Soliz is an eighth grade science teacher at Stovall Middle School. Quintanilla teaches physics at MacArthur High School.
The science enthusiasts had the privilege of touring the NASA facilities in Florida after applying online. The launch of GOES-R capped the trip. GOES-R, now called GOES16, is a cutting-edge weather satellite. It will save lives by predicting severe weather outlooks sooner and more accurately.
“Visiting the Kennedy Space Center at Cape Canaveral was so surreal,” added Soliz. “This was the experience of a lifetime for an eighth grade teacher who loves space!”
Space agency staff gave the AISD educators and the others an in-depth tour of the NASA facility. They met with project managers and other officials. NASA officials encouraged everyone to take pictures of what they saw. This included the Atlas V Rocket that carried GOES-R into space. They got to visit mission control and the vehicle assembly building as well as the telemetry unit. They also followed the rocket scientists at United Launch Alliance (ULA). This is where they viewed the current rocket the ULA is building.
Soliz and Quintanilla documented their entire experience through their various social media accounts. This enabled their students to follow them while at NASA.

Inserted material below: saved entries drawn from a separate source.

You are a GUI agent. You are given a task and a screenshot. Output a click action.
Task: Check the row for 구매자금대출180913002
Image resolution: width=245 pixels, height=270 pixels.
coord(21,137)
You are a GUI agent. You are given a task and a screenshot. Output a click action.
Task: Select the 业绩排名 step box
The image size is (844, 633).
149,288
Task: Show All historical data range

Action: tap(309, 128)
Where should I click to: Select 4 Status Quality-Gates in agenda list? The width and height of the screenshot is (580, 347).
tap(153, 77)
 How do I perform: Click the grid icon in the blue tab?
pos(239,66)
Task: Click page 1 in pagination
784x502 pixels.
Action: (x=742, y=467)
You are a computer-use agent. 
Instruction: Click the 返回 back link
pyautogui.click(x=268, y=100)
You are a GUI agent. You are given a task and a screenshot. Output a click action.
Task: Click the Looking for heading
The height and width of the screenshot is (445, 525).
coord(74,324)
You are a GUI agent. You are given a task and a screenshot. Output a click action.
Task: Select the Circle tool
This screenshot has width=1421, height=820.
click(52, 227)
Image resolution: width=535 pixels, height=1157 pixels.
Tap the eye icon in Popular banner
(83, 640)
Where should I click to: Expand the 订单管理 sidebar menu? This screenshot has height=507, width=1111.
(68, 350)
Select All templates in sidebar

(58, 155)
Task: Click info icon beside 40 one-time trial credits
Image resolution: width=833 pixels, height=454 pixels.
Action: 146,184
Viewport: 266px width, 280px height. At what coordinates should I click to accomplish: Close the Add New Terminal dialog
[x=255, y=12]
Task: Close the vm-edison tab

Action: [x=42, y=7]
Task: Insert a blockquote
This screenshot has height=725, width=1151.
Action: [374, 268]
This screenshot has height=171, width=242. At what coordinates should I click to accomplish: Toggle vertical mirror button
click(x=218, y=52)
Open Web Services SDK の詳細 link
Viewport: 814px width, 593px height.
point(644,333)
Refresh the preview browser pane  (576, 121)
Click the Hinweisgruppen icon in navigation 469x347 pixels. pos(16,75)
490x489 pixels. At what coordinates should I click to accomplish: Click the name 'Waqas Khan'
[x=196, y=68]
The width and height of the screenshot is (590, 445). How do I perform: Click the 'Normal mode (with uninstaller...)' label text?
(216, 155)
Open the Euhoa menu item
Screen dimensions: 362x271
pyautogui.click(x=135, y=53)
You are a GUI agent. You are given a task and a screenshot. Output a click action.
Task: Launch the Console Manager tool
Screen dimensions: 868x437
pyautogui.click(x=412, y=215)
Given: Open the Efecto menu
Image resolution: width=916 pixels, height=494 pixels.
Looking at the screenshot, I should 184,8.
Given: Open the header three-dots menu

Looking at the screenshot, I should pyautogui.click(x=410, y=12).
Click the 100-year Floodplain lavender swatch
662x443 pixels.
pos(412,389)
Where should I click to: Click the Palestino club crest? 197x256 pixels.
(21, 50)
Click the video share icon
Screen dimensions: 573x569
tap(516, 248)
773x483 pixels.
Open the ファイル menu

The Stovall Middle School teacher also wanted her students to engage in this moment. Before Soliz left for the trip, she introduced the satellite to her students. Soliz surprised her students when she told them she would be leaving for Florida. Some excited students wrote questions on index cards.
“I took the index cards with me,” stated Soliz. “I made it my personal mission to get answers for each student’s question within the two days I was at NASA.”
Before the launch, NASA broadcasted a live Q&A session on NASA TV. Scientists and engineers that worked on the GOES-R satellite and the Atlas V Rocket took part. Soliz and Quintanilla sat in the audience on set. They and the other participants got to ask questions. They also met Dr. Thomas Zurbuchen. He is the new head of NASA’s Science Mission Directorate.
The trip culminated with the launch of the weather satellite on Nov. 19.
When most people witness a rocket launch, it is from miles away. That was not the case for Soliz and Quintanilla. They got to view the launch from much closer. She hopes the experience will inspire her students to consider STEM careers in their future. The acronym stands for science, technology, engineering and mathematics. NASA seeks to excite teachers and students and motivate them to work hard in the STEM disciplines. It seeks the next generation of explorers. NASA needs scientists and engineers to take over the torch of space exploration. The space agency is currently developing technologies to send humans to deep space destinations like Mars in the 2030s.
“I am extremely grateful to NASA,” said Soliz. “The opportunity gave me a chance to use real–world events in the classroom. It made the concept of space real for my students. This made science relatable and relevant.
“I got to expose a whole new world of possibilities for my students.”